O Estado da Paraíba (PB) firmou um contrato administrativo em 24/09/2016 com a Sociedade Empresária Soluções em Maquinário SA., pelo período de vigência inicial de 12 meses, tendo por objeto a locação de aparelhos de ar condicionado tipo ‘split’ e alguns outros equipamentos para eventos, com a concomitante prestação dos serviços de manutenção maquinário e dos equipamentos, a fim de atender alguns órgãos do executivo estadual.
Ocorreram prorrogações contratuais (a última em 24/09/2019), sendo que em nenhuma delas houve a solicitação de reajuste ou revisão de preços.
Em 30/09/2020, a contratada formulou requerimento administrativo para que haja nova prorrogação do objeto contratual e, em virtude de nunca ter solicitado o reequilíbrio econômico-financeiro, requer que seja deferido, além da prorrogação, o reajuste pela inflação acumulada.
Subsidiariamente, solicitou que não sendo deferido o reajuste, houvesse a revisão contratual, tendo em vista que, por ter ficado um longo período de tempo sem o reajuste, foi gerada onerosidade excessiva no contrato.
A contratada sustenta que, embora não exista previsão expressa no edital e no contrato acerca do reajuste, ele consiste em espécie de cláusula necessária de todo contrato administrativo, pelo que resta incólume o seu direito.
A contratada alega também que possui direito subjetivo à prorrogação contratual, pois havia previsão no edital e no contrato acerca da possibilidade de extensão do prazo inicial de vigência do contrato.
Além disso, argumenta que a Assembleia Legislativa da Paraíba editou Lei, em razão da pandemia do SARS-COV2, concedendo o direito à prorrogação a todos aqueles que possuam contrato administrativo com o Estado, o que reforça o seu direito à pretendida prorrogação.
Destaca ainda que, diante do referido diploma legislativo, ocorreu verdadeira prorrogação tácita do contrato e que formula a presente consulta apenas como forma de obter maior segurança jurídica para a prestação dos serviços.
No afã tão só de obter a certeza da prorrogação contratual (já que, como dito, a contratada acredita inclusive na prorrogação tácita), informa que o seu preço é comprovadamente o menor praticado no mercado, o que realça o seu direito à extensão do prazo de vigência do contrato até 2021.
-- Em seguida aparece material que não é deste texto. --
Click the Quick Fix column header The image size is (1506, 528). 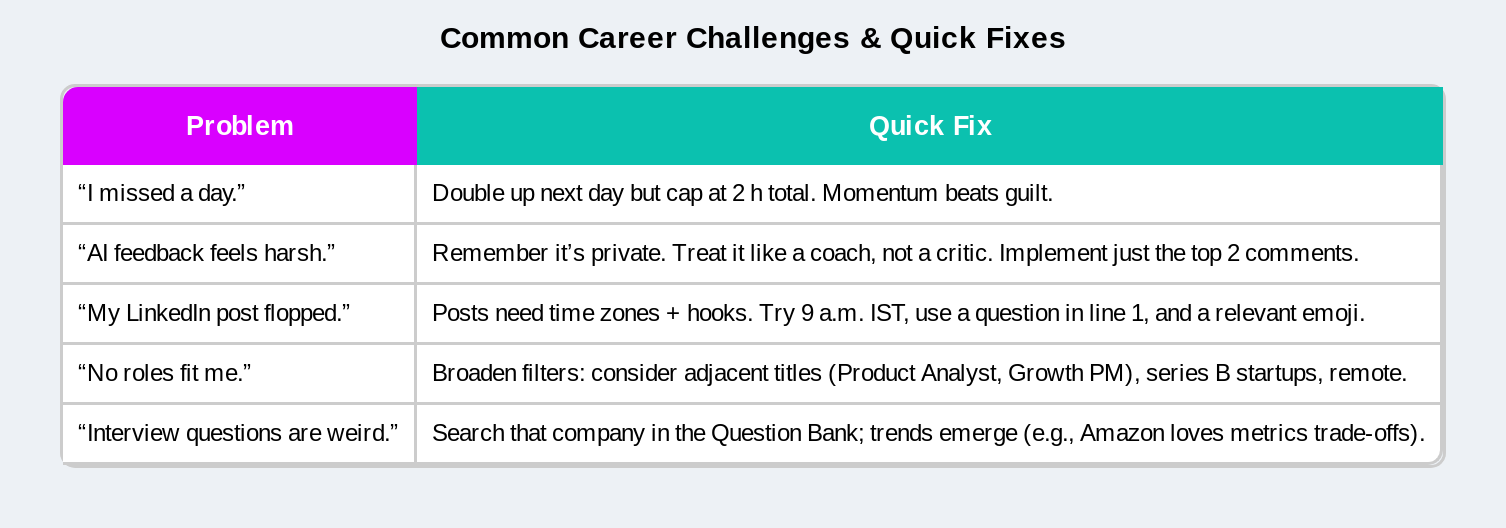point(930,126)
Em sua conclusão, a empresa advoga ainda que o fato de ter sido recentemente sancionada pelo TCU (Tribunal de Contas da União) – com a penalidade de declaração de inidoneidade – não impede a prorrogação do contrato, pois o STJ tem posição firme no sentido da eficácia ex nunc da sanção.
Ao final, a contratada salienta que, em caso de resposta administrativa negativa do Estado, vai judicializar a contenda, sob o argumento de que as suas pretensões não podem ser resolvidas mediante mediação.
Diante do quadro fático apresentado, o diretor da Subgerência de Controle de Contratos e Convênios da Paraíba (SGCCC) enviou o pedido administrativo da contratada à Procuradoria Geral do Estado da Paraíba (PGE-PB) para análise e resposta fundamentada.
Na condição de Procurador designado para examinar o caso responda, mediante parecer, às seguintes indagações, de modo fundamentado:
a - Quais são os conceitos, os requisitos e as diferenças entre os institutos do reajuste e da revisão contratual? Explique-os, dizendo, ao final, se a contratada faz jus ao reajuste e à revisão por si pleiteados.
b - Quais são os requisitos e instrumentos que podem ser utilizados para a prorrogação de prazo? É possível haver nova prorrogação contratual? A contratada tem razão em seus argumentos?
c - É possível a prorrogação do contrato administrativo em se tratando de empresa que, no curso da execução contratual, vem a ser declarada inidônea para contratar com o poder público pelo TCU?
d - A Administração Pública pode sugerir o uso da mediação para solucionar o caso?